When the IP packet of user payload is big enough, the final IP packet size after encapsulation could exceed the allowed value. An example of the allowed value is a Maximum Transmission Unit, MTU, of 1500 bytes. As a result of the MTU limit, the payload has to be fragmented among eNodeB, S-GW and P-GW in the transmission path. The minimum MTU of a layer refers to the size of the largest protocol data unit that the layer can pass onwards. In the PCN, this relates to the transmission capacity between two nodes, such as between the eNodeB and the S-GW.
Currently, eNodeB, S-GW, and P-GW reuse standard IP fragmentation mechanism, i.e., the fragmented packets will be reassembled at IP level, and then processed at user space for GTP tunneling. All of eNodeB, S-GW and P-GW will have to perform this reassembling and fragmentation, if unfortunately large packets, called “jumbo packet” arrives.
Looking at uplink data transmission (data originating from the UE), the first fragmentation begins at the entry of the first tunnel (between the eNodeB and the S-GW).
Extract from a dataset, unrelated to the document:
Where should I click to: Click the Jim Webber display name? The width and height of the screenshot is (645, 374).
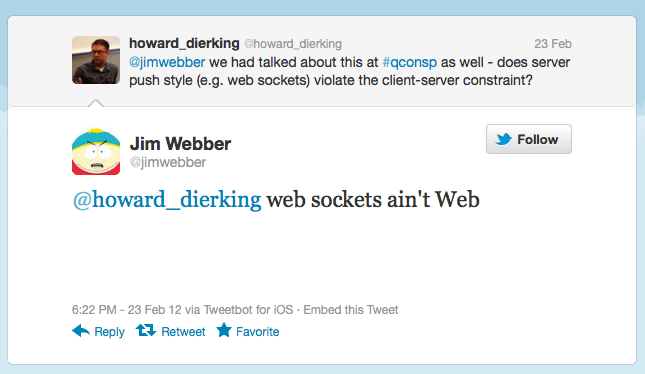pos(180,144)
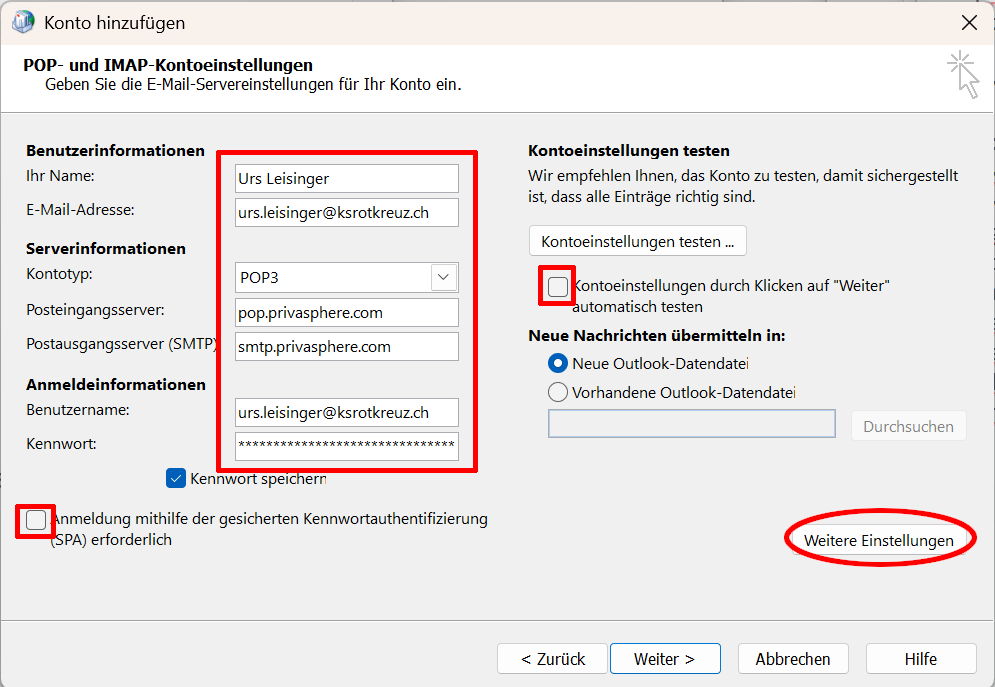The width and height of the screenshot is (995, 687).
Task: Click the Benutzername input field
Action: [x=346, y=412]
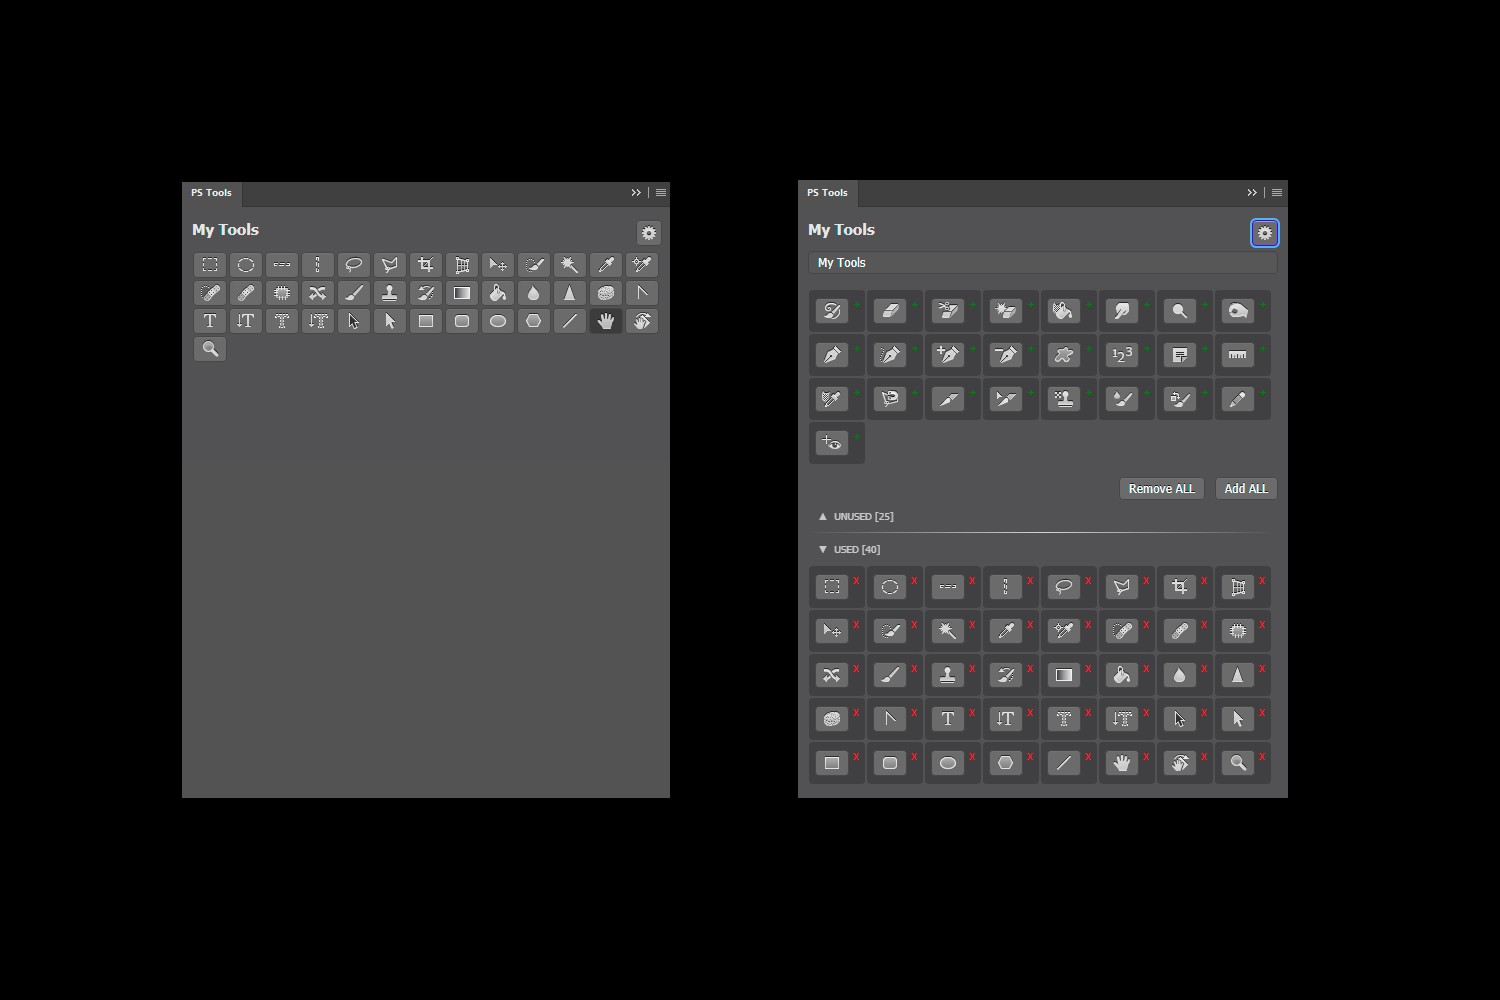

For downlink, data first tunnel would instead be the tunnel between the P-GW and the S-GW. The data for uplink may be fragmented again and sent out at the end of the second tunnel (between S-GW and P-GW). In eNodeB/S-GW/P-GW, each network element will reassemble the IP packet to get the full data and then establish a GTP tunnel to send the data to the next network element. Note that both the IP header and data will be tunneled by GTP. From the fragmentation process, it can be deduced that in the worst condition, the time for fragmentation handling along the transmission path, involving eNodeB/S-GW/P-GW, is:T(eNodeB/P-GW fragmentation)+T(S-GW reassembly)+T(S-GW fragmentation)+T(P-GW/eNodeB reassembly)+T(P-GW/eNodeB fragmentation)
Obviously, it can be seen that too many fragmentation plus reassembly are involved in the GTP tunnel transmission path. As a result, the performance is impacted badly. Besides, when there is large number of fragments in the network, fragmentation and reassembly will consume much effort of kernel IP resources, and do harm to the network throughput.
There is a Change Request, CR, for 29.061 in 3GPP, including a proposal to use MTU discovery to find a minimum MTU along the transmission path. Each network node can use this MTU to detect and make IP fragmentation, as it will avoid extra IP fragmentation along the path. The Mobile Station/User Equipment, or a server in an external IP network, may find out the end-to-end MTU by path MTU discovery and hence fragment correctly already at the source.
However, in the proposal according to the Change Request, IP fragmentation still happens if packet size exceeds MTU. Meanwhile, some upper layer protocol, such as TCP MSS (Maximum Segment Size), provides mechanism for segmentation negotiation. This can prevent IP fragmentation, but it's not common for other upper layer protocols.